[Begin Input rows]
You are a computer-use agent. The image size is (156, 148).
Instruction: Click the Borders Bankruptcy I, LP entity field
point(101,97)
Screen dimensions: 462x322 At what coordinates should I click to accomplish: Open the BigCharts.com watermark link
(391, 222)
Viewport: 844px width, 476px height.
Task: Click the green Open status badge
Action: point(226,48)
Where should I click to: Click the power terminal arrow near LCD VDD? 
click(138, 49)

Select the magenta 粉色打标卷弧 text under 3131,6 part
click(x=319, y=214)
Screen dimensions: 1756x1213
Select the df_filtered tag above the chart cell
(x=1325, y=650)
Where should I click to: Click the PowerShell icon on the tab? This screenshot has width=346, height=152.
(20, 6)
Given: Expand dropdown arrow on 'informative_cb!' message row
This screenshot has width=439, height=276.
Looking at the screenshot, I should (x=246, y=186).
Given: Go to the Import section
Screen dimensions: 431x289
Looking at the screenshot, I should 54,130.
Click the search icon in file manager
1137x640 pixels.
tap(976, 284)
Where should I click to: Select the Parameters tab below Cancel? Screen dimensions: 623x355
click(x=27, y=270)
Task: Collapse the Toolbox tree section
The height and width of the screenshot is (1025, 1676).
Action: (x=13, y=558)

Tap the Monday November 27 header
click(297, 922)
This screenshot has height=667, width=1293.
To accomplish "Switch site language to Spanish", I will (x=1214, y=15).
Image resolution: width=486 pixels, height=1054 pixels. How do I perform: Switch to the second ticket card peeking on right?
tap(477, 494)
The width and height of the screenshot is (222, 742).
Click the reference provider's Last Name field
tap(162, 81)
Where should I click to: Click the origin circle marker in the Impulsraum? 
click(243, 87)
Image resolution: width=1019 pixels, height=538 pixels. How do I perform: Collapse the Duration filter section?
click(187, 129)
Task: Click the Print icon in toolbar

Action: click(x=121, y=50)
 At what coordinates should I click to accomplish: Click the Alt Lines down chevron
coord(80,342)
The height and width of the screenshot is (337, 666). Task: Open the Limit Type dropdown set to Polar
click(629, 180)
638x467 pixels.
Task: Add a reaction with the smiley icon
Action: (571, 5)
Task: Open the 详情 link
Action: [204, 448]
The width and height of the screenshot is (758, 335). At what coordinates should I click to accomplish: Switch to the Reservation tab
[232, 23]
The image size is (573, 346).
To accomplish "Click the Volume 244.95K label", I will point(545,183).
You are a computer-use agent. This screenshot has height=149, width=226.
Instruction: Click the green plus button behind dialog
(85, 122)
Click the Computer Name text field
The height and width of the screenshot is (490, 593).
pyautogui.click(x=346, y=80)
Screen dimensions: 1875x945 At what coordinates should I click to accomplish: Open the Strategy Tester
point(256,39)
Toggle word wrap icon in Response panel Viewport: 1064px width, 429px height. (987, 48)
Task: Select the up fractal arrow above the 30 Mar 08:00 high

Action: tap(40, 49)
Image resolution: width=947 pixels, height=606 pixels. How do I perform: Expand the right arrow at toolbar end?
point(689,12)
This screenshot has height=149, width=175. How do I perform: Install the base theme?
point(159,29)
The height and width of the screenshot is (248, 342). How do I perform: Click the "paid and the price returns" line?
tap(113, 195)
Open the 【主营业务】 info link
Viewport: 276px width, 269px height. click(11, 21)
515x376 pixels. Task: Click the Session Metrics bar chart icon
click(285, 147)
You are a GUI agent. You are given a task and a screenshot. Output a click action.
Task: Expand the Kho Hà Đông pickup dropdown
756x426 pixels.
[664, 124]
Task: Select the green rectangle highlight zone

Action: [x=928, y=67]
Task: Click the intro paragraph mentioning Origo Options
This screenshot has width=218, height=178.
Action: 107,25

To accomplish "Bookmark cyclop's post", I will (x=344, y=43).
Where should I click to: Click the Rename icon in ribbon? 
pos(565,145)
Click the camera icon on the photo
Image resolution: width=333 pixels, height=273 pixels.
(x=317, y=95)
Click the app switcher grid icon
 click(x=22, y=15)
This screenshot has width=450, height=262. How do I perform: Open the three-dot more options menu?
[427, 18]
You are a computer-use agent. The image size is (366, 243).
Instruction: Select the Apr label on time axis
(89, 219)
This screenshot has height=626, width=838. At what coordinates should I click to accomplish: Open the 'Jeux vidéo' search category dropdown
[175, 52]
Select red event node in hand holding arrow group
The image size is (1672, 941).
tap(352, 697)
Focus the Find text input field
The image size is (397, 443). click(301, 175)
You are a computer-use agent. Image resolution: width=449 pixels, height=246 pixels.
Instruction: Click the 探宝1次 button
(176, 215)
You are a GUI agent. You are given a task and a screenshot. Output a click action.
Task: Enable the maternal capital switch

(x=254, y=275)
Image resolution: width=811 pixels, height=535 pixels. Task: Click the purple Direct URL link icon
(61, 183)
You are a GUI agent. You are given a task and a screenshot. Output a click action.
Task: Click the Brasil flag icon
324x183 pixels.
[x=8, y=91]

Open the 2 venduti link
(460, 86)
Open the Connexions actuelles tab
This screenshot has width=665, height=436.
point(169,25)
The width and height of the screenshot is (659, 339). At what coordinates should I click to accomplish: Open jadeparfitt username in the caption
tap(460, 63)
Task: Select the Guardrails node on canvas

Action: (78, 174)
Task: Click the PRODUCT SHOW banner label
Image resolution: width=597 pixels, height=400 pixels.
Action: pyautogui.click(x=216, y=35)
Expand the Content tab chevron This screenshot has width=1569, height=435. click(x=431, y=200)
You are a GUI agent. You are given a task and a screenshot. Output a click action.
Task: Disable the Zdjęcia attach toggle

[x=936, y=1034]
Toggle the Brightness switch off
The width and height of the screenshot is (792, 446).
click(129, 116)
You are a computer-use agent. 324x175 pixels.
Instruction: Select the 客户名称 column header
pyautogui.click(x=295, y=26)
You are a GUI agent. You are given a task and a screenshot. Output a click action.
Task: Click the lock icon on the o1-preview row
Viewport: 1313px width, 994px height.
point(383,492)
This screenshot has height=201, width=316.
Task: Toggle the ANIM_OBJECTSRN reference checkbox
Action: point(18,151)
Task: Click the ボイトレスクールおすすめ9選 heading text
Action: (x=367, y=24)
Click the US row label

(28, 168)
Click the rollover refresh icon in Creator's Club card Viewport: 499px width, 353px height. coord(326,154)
[End Input rows]
Requirements
Lay out all of the material above as a numbered list, one line per item, and leave out the blank lines.

Result
1. You are a computer-use agent. The image size is (156, 148).
2. Instruction: Click the Borders Bankruptcy I, LP entity field
3. point(101,97)
4. Screen dimensions: 462x322 At what coordinates should I click to accomplish: Open the BigCharts.com watermark link
5. (391, 222)
6. Viewport: 844px width, 476px height.
7. Task: Click the green Open status badge
8. Action: point(226,48)
9. Where should I click to: Click the power terminal arrow near LCD VDD? 
10. click(138, 49)
11. Select the magenta 粉色打标卷弧 text under 3131,6 part
12. click(x=319, y=214)
13. Screen dimensions: 1756x1213
14. Select the df_filtered tag above the chart cell
15. (x=1325, y=650)
16. Where should I click to: Click the PowerShell icon on the tab? This screenshot has width=346, height=152.
17. (20, 6)
18. Given: Expand dropdown arrow on 'informative_cb!' message row
19. This screenshot has width=439, height=276.
20. Looking at the screenshot, I should (x=246, y=186).
21. Given: Go to the Import section
22. Screen dimensions: 431x289
23. Looking at the screenshot, I should 54,130.
24. Click the search icon in file manager
25. 1137x640 pixels.
26. tap(976, 284)
27. Where should I click to: Select the Parameters tab below Cancel? Screen dimensions: 623x355
28. click(x=27, y=270)
29. Task: Collapse the Toolbox tree section
30. The height and width of the screenshot is (1025, 1676).
31. Action: (x=13, y=558)
32. Tap the Monday November 27 header
33. click(297, 922)
34. This screenshot has height=667, width=1293.
35. To accomplish "Switch site language to Spanish", I will (x=1214, y=15).
36. Image resolution: width=486 pixels, height=1054 pixels. How do I perform: Switch to the second ticket card peeking on right?
37. tap(477, 494)
38. The width and height of the screenshot is (222, 742).
39. Click the reference provider's Last Name field
40. tap(162, 81)
41. Where should I click to: Click the origin circle marker in the Impulsraum? 
42. click(243, 87)
43. Image resolution: width=1019 pixels, height=538 pixels. How do I perform: Collapse the Duration filter section?
44. click(187, 129)
45. Task: Click the Print icon in toolbar
46. Action: click(x=121, y=50)
47.  At what coordinates should I click to accomplish: Click the Alt Lines down chevron
48. coord(80,342)
49. The height and width of the screenshot is (337, 666). Task: Open the Limit Type dropdown set to Polar
50. click(629, 180)
51. 638x467 pixels.
52. Task: Add a reaction with the smiley icon
53. Action: (571, 5)
54. Task: Open the 详情 link
55. Action: [204, 448]
56. The width and height of the screenshot is (758, 335). At what coordinates should I click to accomplish: Switch to the Reservation tab
57. [232, 23]
58. The image size is (573, 346).
59. To accomplish "Click the Volume 244.95K label", I will point(545,183).
60. You are a computer-use agent. This screenshot has height=149, width=226.
61. Instruction: Click the green plus button behind dialog
62. (85, 122)
63. Click the Computer Name text field
64. The height and width of the screenshot is (490, 593).
65. pyautogui.click(x=346, y=80)
66. Screen dimensions: 1875x945 At what coordinates should I click to accomplish: Open the Strategy Tester
67. point(256,39)
68. Toggle word wrap icon in Response panel Viewport: 1064px width, 429px height. (987, 48)
69. Task: Select the up fractal arrow above the 30 Mar 08:00 high
70. Action: tap(40, 49)
71. Image resolution: width=947 pixels, height=606 pixels. How do I perform: Expand the right arrow at toolbar end?
72. point(689,12)
73. This screenshot has height=149, width=175. How do I perform: Install the base theme?
74. point(159,29)
75. The height and width of the screenshot is (248, 342). How do I perform: Click the "paid and the price returns" line?
76. tap(113, 195)
77. Open the 【主营业务】 info link
78. Viewport: 276px width, 269px height. click(11, 21)
79. 515x376 pixels. Task: Click the Session Metrics bar chart icon
80. click(285, 147)
81. You are a GUI agent. You are given a task and a screenshot. Output a click action.
82. Task: Expand the Kho Hà Đông pickup dropdown
83. 756x426 pixels.
84. [664, 124]
85. Task: Select the green rectangle highlight zone
86. Action: [x=928, y=67]
87. Task: Click the intro paragraph mentioning Origo Options
88. This screenshot has width=218, height=178.
89. Action: 107,25
90. To accomplish "Bookmark cyclop's post", I will (x=344, y=43).
91. Where should I click to: Click the Rename icon in ribbon? 
92. pos(565,145)
93. Click the camera icon on the photo
94. Image resolution: width=333 pixels, height=273 pixels.
95. (x=317, y=95)
96. Click the app switcher grid icon
97.  click(x=22, y=15)
98. This screenshot has width=450, height=262. How do I perform: Open the three-dot more options menu?
99. [427, 18]
100. You are a computer-use agent. The image size is (366, 243).
101. Instruction: Select the Apr label on time axis
102. (89, 219)
103. This screenshot has height=626, width=838. At what coordinates should I click to accomplish: Open the 'Jeux vidéo' search category dropdown
104. [175, 52]
105. Select red event node in hand holding arrow group
106. The image size is (1672, 941).
107. tap(352, 697)
108. Focus the Find text input field
109. The image size is (397, 443). click(301, 175)
110. You are a computer-use agent. Image resolution: width=449 pixels, height=246 pixels.
111. Instruction: Click the 探宝1次 button
112. (176, 215)
113. You are a GUI agent. You are given a task and a screenshot. Output a click action.
114. Task: Enable the maternal capital switch
115. (x=254, y=275)
116. Image resolution: width=811 pixels, height=535 pixels. Task: Click the purple Direct URL link icon
117. (61, 183)
118. You are a GUI agent. You are given a task and a screenshot. Output a click action.
119. Task: Click the Brasil flag icon
120. 324x183 pixels.
121. [x=8, y=91]
122. Open the 2 venduti link
123. (460, 86)
124. Open the Connexions actuelles tab
125. This screenshot has width=665, height=436.
126. point(169,25)
127. The width and height of the screenshot is (659, 339). At what coordinates should I click to accomplish: Open jadeparfitt username in the caption
128. tap(460, 63)
129. Task: Select the Guardrails node on canvas
130. Action: (78, 174)
131. Task: Click the PRODUCT SHOW banner label
132. Image resolution: width=597 pixels, height=400 pixels.
133. Action: pyautogui.click(x=216, y=35)
134. Expand the Content tab chevron This screenshot has width=1569, height=435. click(x=431, y=200)
135. You are a GUI agent. You are given a task and a screenshot. Output a click action.
136. Task: Disable the Zdjęcia attach toggle
137. [x=936, y=1034]
138. Toggle the Brightness switch off
139. The width and height of the screenshot is (792, 446).
140. click(129, 116)
141. You are a computer-use agent. 324x175 pixels.
142. Instruction: Select the 客户名称 column header
143. pyautogui.click(x=295, y=26)
144. You are a GUI agent. You are given a task and a screenshot. Output a click action.
145. Task: Click the lock icon on the o1-preview row
146. Viewport: 1313px width, 994px height.
147. point(383,492)
148. This screenshot has height=201, width=316.
149. Task: Toggle the ANIM_OBJECTSRN reference checkbox
150. Action: point(18,151)
151. Task: Click the ボイトレスクールおすすめ9選 heading text
152. Action: (x=367, y=24)
153. Click the US row label
154. (28, 168)
155. Click the rollover refresh icon in Creator's Club card Viewport: 499px width, 353px height. coord(326,154)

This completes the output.